Jörg Keller is a professor of computer engineering at FernUniversität in Hagen, Germany, and heads the Parallelism & VLSI group since 1996. His research interests are parallel and energy-efficient computing, security and fault-tolerance of computer systems, and web-based learning in engineering. He received M.Sc. and Ph.D. degrees from Saarland University, Germany, in 1989 and 1992, respectively, and spent his PostDoc phase at CWI (Netherland’s Research Centre for Mathematics and Computer Science) in Amsterdam.

images

Gabriele Spenger is a Ph.D. student at the Parallelism & VLSI group of FernUniversität in Hagen, Germany.
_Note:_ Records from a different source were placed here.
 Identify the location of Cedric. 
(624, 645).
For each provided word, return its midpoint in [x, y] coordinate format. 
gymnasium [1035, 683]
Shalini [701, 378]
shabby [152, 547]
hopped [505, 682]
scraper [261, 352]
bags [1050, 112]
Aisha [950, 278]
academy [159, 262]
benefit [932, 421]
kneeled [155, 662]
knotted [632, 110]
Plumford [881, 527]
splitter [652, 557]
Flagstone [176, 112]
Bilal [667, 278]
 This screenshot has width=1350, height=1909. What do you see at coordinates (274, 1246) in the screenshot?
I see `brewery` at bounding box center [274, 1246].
Her research focus is on security and RFID. She received her diploma in Mathematics from Friedrich-Alexander-Universität, Germany in 1998.

images

Steffen Wendzel received his Ph.D. degree in computer science from the University of Hagen in 2013, Germany. Between 2013 and 2016, he was head of a smart building security research team at Fraunhofer FKIE, Germany. He joined Worms University of Applied Sciences as a professor of information security and computer networks in 2016. Steffen wrote five books and his research focuses on information hiding and security in the Internet of Things.